Hedge funds favoured Asian emerging markets in the week to Feb. 15, piling into company stocks in China, Korea, Taiwan, and India, in moves that came just before China slashed its benchmark mortgage rate, Goldman Sachs research showed.
In a note published Friday and shared with Reuters late on Monday, Goldman Sachs said Asia was the most net bought region by hedge funds tracked by its prime brokerage – meaning buyers outweighed sellers.
China’s central bank on Tuesday announced its biggest ever reduction in the benchmark mortgage rate, lowering the five-year loan prime rate to 3.95 per cent from 4.20 per cent.
China’s ailing property sector remains a key drag on the economy and market sentiment. New home prices saw their worst declines in nine years in 2023, while the stock market is languishing since hitting five-year lows on February 5.

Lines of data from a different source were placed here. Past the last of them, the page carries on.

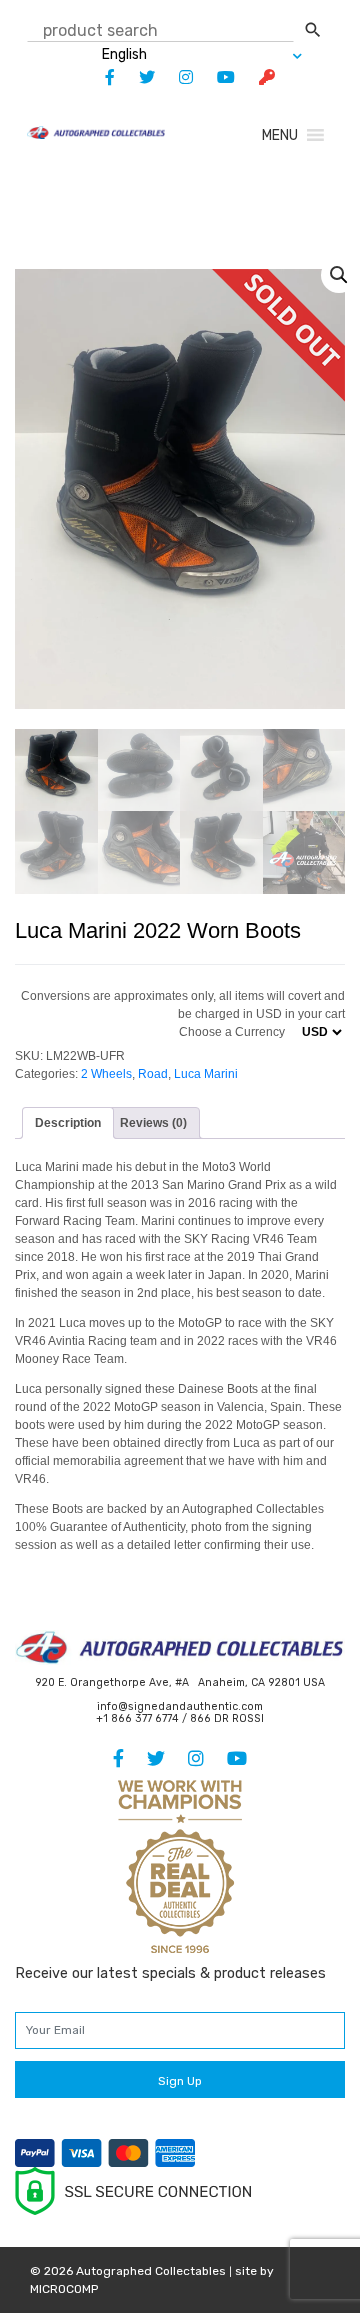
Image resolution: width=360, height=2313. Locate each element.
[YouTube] (216, 77)
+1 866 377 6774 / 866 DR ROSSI (180, 1718)
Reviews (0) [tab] (153, 1123)
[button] (280, 135)
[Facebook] (100, 77)
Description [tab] (68, 1123)
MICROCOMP (64, 2289)
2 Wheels (106, 1074)
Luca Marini (206, 1074)
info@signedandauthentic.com (180, 1706)
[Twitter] (137, 77)
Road (153, 1074)
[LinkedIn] (176, 77)
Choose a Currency (232, 1032)
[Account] (257, 77)
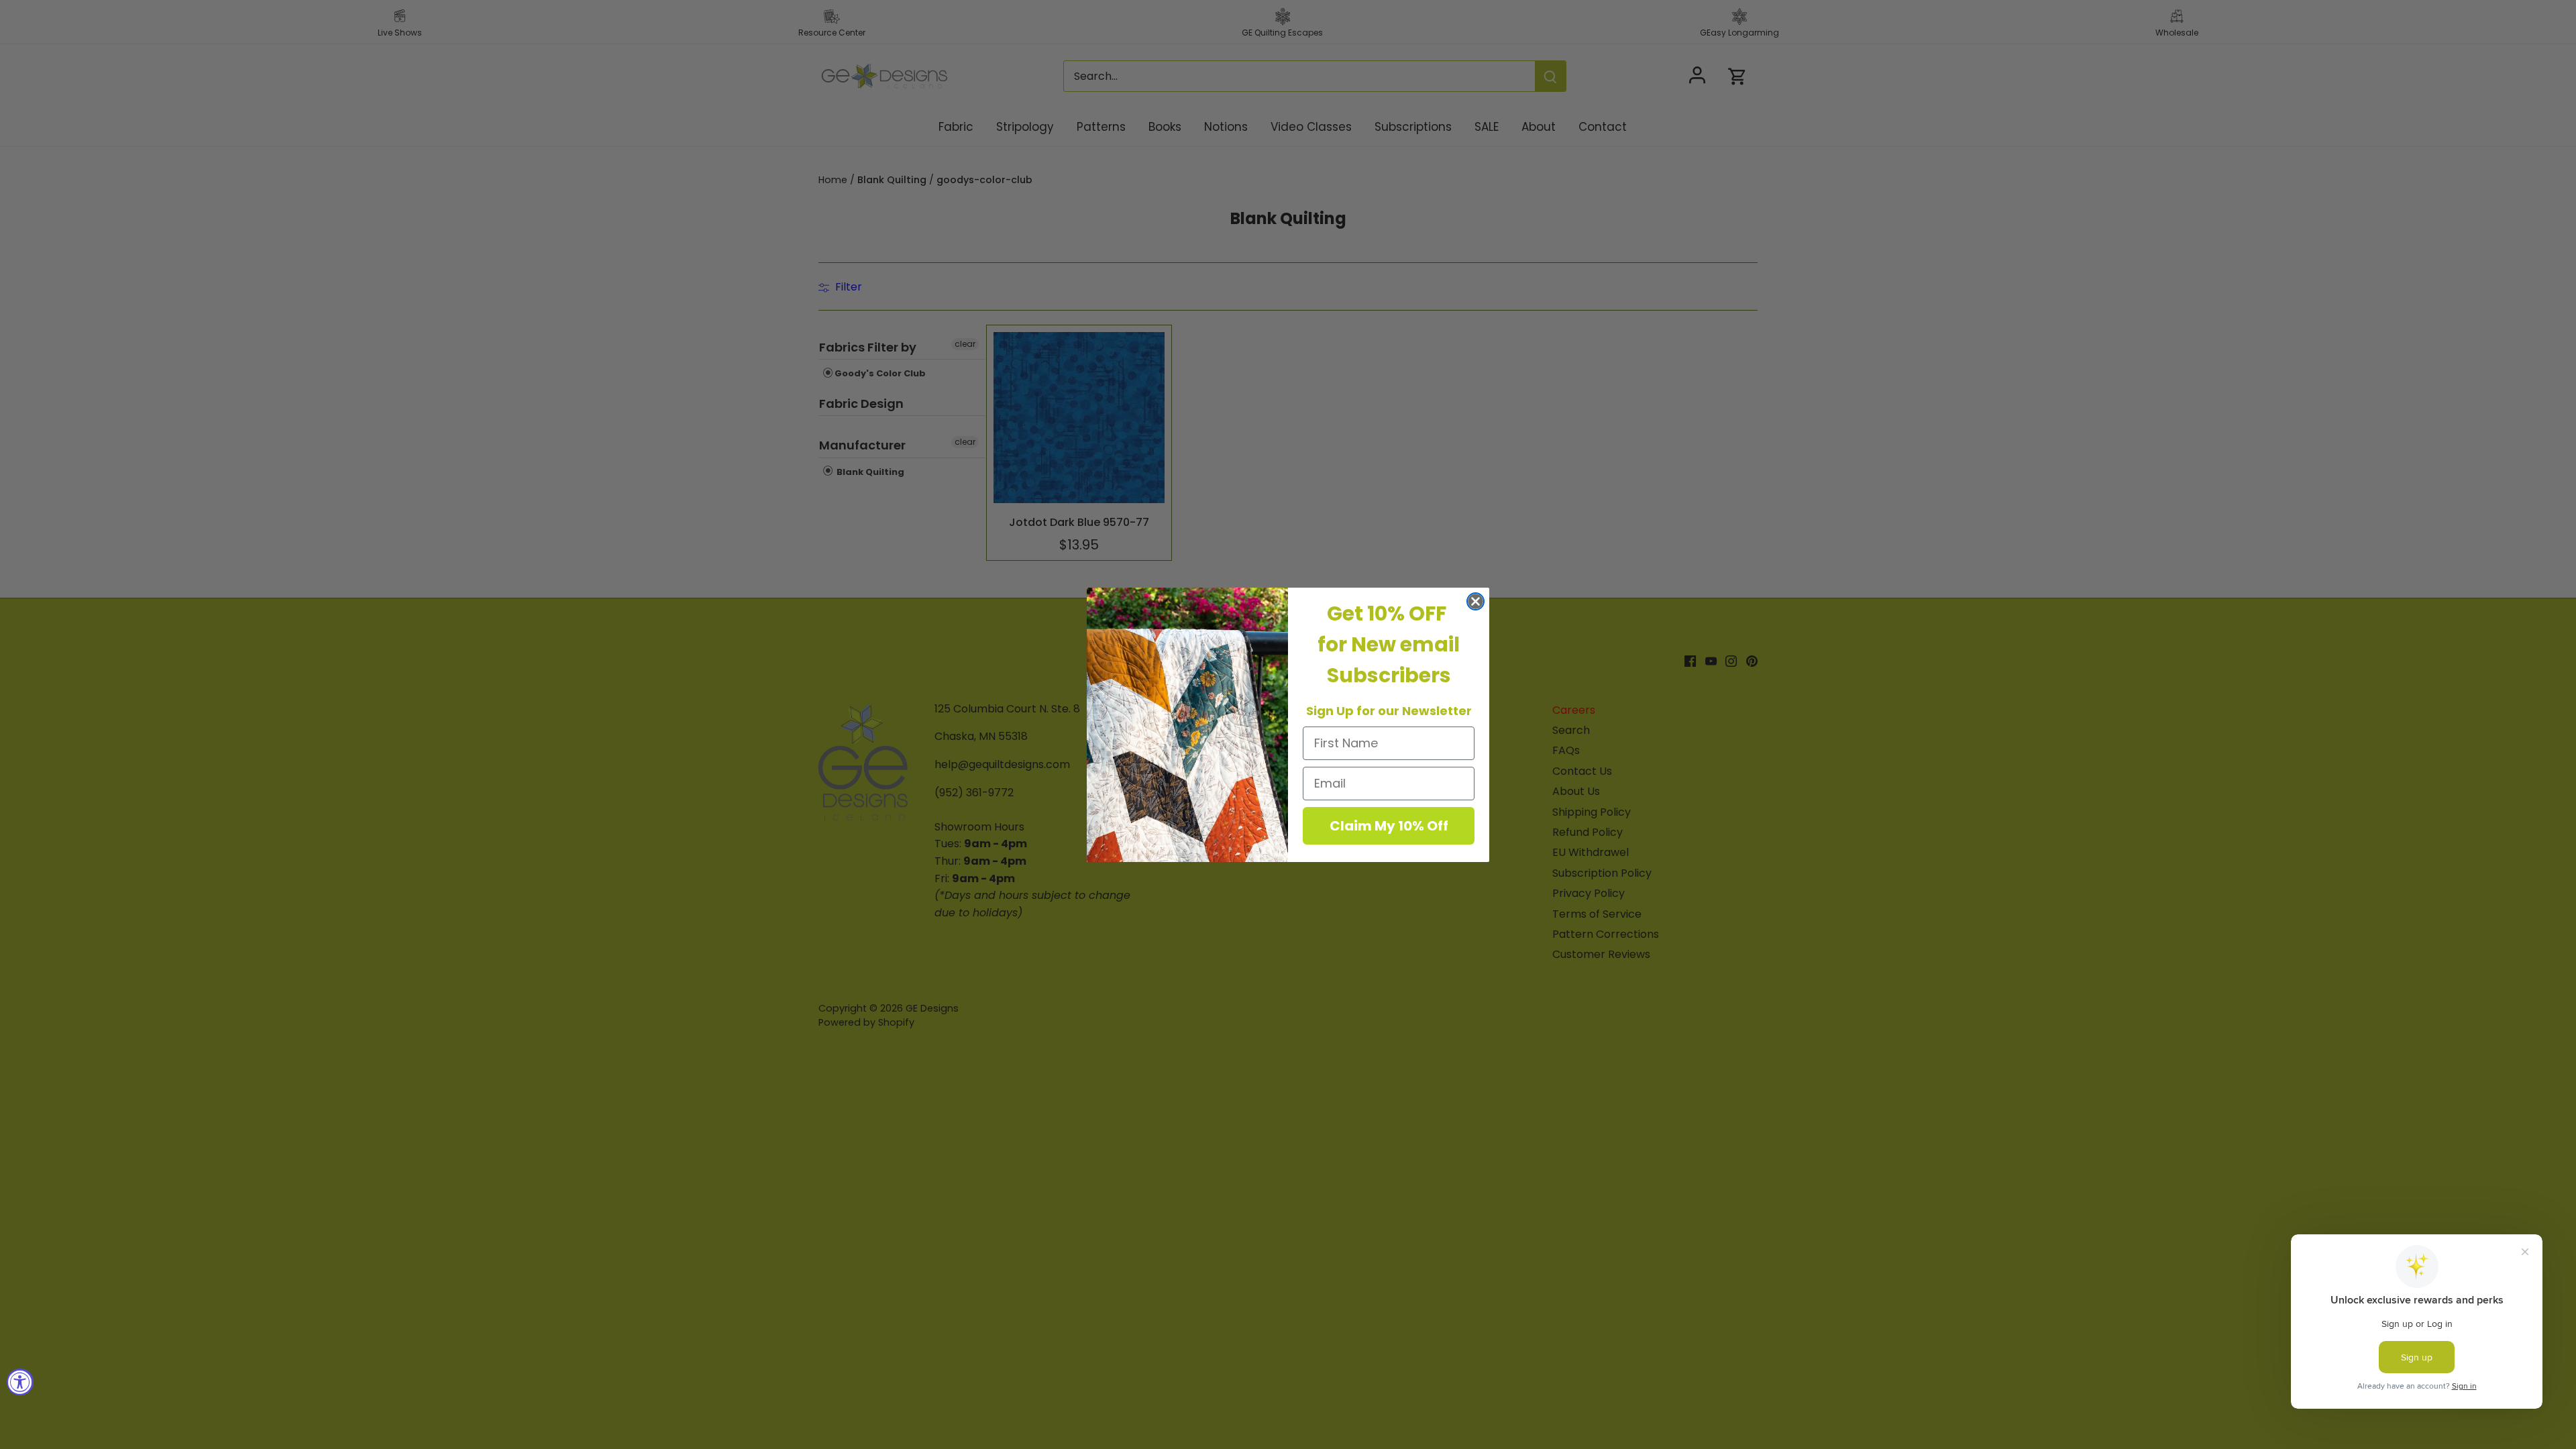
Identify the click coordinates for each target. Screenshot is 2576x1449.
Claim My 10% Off (1389, 825)
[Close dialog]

Andy Maynard, head of equities at investment bank China Renaissance, said the rate cut was very positive for the market.
“Overall, positive, showing the commitment and stature from both policy makers and central banks in terms of support and stability to the market and inject a measure of support,” said Maynard.
“This follows on from very good consumer and retail numbers over the Chinese New Year period,” he said.
The hedge fund trades were made up almost entirely of long positions – bets that an asset price will rise – and the region was net bought for the fourth straight week, said Goldman Sachs.
China, Korea, Taiwan, and India were net bought on the week, all led by long buys. This outweighed modest net selling of company stocks based in Thailand, said the bank.
Hedge funds favoured most stock sectors but trades focused on buying health care company shares and those that sold consumer products.
Info tech and industrial companies in Asia were net sold, said Goldman Sachs.